Il mio nome è vendetta, la recensione
In perfetta continuità con i modelli stranieri cui si rifà, Il mio nome è vendetta è un film medio che ha il difetto di sbagliare l'azione
La recensione di Il mio nome è vendetta, disponibile su Netflix dal 30 novembre
Santo vive con la famiglia sui monti, non si fa fotografare ma quando la figlia lo fa e pubblica la foto subito i supercomputer al servizio dell’ndrangheta (sul serio) lo rilevano. Finalmente l’hanno trovato e pochi giorni dopo dei sicari vanno a fargli fuori la moglie. Rimangono lui e la figlia che a quel punto scopre (insieme a noi) chi è stato il padre e cosa sappia fare. I due devono fuggire e contemporaneamente contrattaccare per evitare di essere le prossime vittime.

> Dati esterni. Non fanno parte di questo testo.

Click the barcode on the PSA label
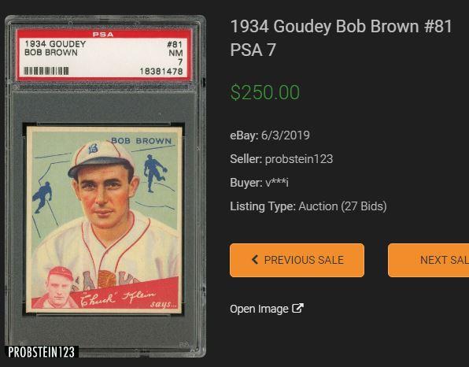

A compensare tutto c’è almeno un po’ di serietà con la violenza, molto sanguinolenta e calcata anche più del dovuto. Questo fa guadagnare dello street credit ad un film che ne ha un bisogno disperato, anche perché l’altro elemento che poteva essere cruciale, Sandrone Dazieri alla sceneggiatura, si fa sentire pochissimo. La ragione per la quale Il mio nome è vendetta rimane un film medio infatti non è nemmeno la scarsa capacità di creare sequenze d’azione coinvolgenti (che è un bel difetto ma più diffuso di quanto non si creda in questo genere), quanto la totale assenza dell’atmosfera nera che tanto cerca. È più un fumettino concentrato sull’action che però non esalta mai.